» **Excerpt provided**

***

Some unanswered questions remain in bats: Do bats avoid their sick conspecifics? What are the cues and the mechanisms of recognition that mediate avoidance? What is the cost-benefit balance between conspecific avoidance and forgoing beneficial social interactions (e.g., see (49))? Given that bat species vary in which sensory system is predominantly used, does infection perception occur in the predominantly used sensory modality or in a single system (e.g., olfactory perception) regardless of which sensory modality is most frequently used in other aspects of the bats’ life?
Most bat species are social (78) and their propensity to live in social groups could (i) affect their immune-system and increase resistance, and/or (ii) help them mitigate negative effects of infection (i.e., increased tolerance), Research suggests that social integration as opposed to isolation or social adversity has a range of fitness benefits and can alter the regulation of the immune response (reviewed in (79)). For instance, experimental studies in primates suggest that increased social adversity leads to increased expression of genes linked to the inflammatory response (80, 81). While research aimed at understanding the interplay of social group living and immunity is gaining traction, studies in bats are lacking. How does living in social groups affect bat health positively or negatively, and how are immunological defense mechanisms affected by bat social interactions? Because bat species vary in their level of sociality (78), this could be addressed in comparative studies evaluating immune traits in relation to sociality. Another intriguing research avenue is “immune-priming” in response to perceived infection of conspecifics (82). This anticipatory response has been observed in several taxa (82–84). For instance, in humans, perception of disease related cues triggers the immune system to mount a stronger response (83). Due to their high levels of sociality, bats are presumably often exposed to infected conspecifics. How does their immune system respond to this exposure? Similarly, social interactions with infected others (e.g., food sharing or grooming) could lead to low-dose exposure, priming the immune system for subsequent encounters with the same pathogen.
Helping infected conspecifics can increase their tolerance by maintaining their fitness despite negative effects of infections (i.e., high pathogen load). Such help could manifest in the form of food provisions, temperature regulation, or even just in the maintenance of “normal” levels of social interactions that benefit the infected individual (i.e., some individuals might not choose to avoid their infected conspecifics). Theoretically, healthy individuals might help infected individuals tolerate infections if the individual costs are not too high (e.g., low virulence, (5, 68)) or if they indirectly benefit from helping specific individuals (e.g., socially bonded partners or kin (85)). Vampire bats will share food with immune-challenged conspecifics (49), though, here, immune-challenged bats were simultaneously fasted which makes it difficult to discern the exact cause of food sharing behaviors. The question remains if and under which social circumstances bats do not avoid, or even aid their infected conspecifics, and how this affects individual tolerance of pathogens and, potentially, supports recovery.

***

» **Supplied material**
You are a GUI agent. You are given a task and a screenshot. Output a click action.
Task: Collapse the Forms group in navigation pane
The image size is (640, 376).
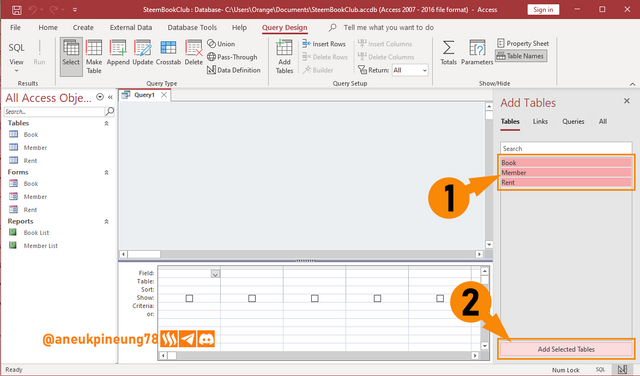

***

In the excerpt on bat sociality and infection, why is the exact cause of food sharing with immune-challenged vampire bats difficult to discern? These lines have no connection to the excerpt on bat sociality and infection.

» **Task answer**
The immune-challenged bats were also fasted at the same time.